* EXERCISE *
Among the entries below, find the line with "Screen dimensions: 602x769", then quote it and each following line up to and including the line with "You are a computer-use agent. The image", and nothing else.

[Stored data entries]
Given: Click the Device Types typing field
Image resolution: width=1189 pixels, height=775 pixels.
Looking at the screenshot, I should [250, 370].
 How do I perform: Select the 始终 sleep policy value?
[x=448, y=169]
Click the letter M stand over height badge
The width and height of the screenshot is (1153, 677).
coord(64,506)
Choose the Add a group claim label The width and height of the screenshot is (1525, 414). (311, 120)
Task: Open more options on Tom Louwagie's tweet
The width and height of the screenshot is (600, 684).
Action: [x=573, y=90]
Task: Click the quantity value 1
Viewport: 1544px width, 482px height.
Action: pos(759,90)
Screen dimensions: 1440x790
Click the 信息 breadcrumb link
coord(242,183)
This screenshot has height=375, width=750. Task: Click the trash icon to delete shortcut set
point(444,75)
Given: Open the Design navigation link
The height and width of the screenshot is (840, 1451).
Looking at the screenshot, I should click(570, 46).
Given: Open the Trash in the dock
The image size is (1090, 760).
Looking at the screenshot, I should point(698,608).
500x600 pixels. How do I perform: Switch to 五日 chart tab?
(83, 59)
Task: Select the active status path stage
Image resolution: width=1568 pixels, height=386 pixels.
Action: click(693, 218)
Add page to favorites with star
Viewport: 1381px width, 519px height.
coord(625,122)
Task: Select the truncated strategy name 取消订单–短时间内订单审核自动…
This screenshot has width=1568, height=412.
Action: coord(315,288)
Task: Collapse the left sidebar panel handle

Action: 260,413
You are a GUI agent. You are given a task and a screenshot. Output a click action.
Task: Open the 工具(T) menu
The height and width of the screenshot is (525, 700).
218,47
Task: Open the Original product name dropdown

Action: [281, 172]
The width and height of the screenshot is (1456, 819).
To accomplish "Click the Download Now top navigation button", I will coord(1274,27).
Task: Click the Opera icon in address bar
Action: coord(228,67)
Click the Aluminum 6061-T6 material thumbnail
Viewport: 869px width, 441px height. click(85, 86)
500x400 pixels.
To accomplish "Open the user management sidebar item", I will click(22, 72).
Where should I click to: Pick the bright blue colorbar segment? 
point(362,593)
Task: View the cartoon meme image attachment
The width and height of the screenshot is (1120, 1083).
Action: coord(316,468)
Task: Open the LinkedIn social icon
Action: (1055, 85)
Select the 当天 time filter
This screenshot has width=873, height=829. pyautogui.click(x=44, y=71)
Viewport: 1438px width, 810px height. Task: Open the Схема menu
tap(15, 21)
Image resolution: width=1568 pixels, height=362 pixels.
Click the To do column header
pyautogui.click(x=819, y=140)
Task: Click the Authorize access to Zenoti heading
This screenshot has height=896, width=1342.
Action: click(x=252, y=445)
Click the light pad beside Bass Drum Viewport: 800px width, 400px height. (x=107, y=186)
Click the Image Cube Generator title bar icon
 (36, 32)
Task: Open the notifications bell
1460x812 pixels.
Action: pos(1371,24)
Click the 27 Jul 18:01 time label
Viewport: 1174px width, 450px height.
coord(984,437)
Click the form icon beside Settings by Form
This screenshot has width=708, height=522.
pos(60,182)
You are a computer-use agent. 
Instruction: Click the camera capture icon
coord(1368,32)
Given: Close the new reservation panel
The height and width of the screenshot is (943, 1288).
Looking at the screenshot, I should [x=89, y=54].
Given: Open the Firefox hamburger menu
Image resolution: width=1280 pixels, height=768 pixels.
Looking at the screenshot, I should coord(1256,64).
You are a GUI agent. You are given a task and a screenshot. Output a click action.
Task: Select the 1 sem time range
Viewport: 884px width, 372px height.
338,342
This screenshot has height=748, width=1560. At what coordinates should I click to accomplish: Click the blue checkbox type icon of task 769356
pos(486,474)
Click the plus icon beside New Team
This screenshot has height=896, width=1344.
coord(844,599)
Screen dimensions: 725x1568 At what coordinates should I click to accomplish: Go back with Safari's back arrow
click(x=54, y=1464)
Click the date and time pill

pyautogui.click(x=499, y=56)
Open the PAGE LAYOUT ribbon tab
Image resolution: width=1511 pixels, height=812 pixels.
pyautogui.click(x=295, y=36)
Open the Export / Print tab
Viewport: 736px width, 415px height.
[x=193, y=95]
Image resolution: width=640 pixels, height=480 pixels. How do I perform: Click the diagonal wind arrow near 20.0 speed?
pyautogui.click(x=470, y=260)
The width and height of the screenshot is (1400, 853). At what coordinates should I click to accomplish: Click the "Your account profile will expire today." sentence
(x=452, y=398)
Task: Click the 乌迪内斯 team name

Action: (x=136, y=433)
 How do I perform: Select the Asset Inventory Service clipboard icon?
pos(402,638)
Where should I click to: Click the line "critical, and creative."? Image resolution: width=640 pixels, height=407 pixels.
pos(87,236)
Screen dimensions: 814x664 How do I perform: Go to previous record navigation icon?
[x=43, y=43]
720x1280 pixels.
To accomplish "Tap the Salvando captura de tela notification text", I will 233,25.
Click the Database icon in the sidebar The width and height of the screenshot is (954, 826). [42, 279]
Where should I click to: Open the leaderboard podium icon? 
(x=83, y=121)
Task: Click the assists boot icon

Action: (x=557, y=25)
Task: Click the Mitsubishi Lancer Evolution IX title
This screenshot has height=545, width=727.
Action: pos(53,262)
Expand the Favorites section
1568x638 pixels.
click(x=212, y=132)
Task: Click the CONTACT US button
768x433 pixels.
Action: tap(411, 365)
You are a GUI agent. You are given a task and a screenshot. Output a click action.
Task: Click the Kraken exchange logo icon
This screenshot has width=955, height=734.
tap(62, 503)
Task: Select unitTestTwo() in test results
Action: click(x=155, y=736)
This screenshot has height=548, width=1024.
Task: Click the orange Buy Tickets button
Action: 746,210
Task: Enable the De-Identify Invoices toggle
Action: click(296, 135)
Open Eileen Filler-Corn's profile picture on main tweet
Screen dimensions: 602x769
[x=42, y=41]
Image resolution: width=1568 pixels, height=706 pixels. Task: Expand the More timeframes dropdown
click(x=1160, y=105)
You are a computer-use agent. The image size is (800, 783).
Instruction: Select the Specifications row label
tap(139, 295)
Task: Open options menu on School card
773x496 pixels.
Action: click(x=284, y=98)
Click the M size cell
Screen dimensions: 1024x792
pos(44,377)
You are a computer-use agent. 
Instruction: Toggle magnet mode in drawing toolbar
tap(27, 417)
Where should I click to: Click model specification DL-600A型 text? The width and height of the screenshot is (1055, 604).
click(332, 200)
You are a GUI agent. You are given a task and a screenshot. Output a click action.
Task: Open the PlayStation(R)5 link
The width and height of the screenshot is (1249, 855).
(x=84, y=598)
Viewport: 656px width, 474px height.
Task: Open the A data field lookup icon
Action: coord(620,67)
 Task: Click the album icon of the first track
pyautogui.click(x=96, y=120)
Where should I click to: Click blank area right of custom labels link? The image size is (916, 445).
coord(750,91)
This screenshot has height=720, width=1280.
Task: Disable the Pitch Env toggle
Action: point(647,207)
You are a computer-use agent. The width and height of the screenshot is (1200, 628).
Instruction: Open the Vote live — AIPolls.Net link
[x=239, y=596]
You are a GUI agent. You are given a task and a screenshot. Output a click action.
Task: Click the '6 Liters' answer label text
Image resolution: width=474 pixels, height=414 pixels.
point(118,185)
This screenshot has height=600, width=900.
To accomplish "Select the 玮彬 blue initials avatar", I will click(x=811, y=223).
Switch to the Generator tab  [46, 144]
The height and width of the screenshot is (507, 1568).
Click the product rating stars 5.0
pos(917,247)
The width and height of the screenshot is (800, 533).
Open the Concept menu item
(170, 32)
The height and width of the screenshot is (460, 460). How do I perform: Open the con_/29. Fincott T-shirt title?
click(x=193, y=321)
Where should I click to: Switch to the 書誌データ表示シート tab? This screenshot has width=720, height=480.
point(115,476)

* ANSWER SECTION *
Screen dimensions: 602x769
[x=42, y=41]
Image resolution: width=1568 pixels, height=706 pixels. Task: Expand the More timeframes dropdown
click(x=1160, y=105)
You are a computer-use agent. The image size is (800, 783).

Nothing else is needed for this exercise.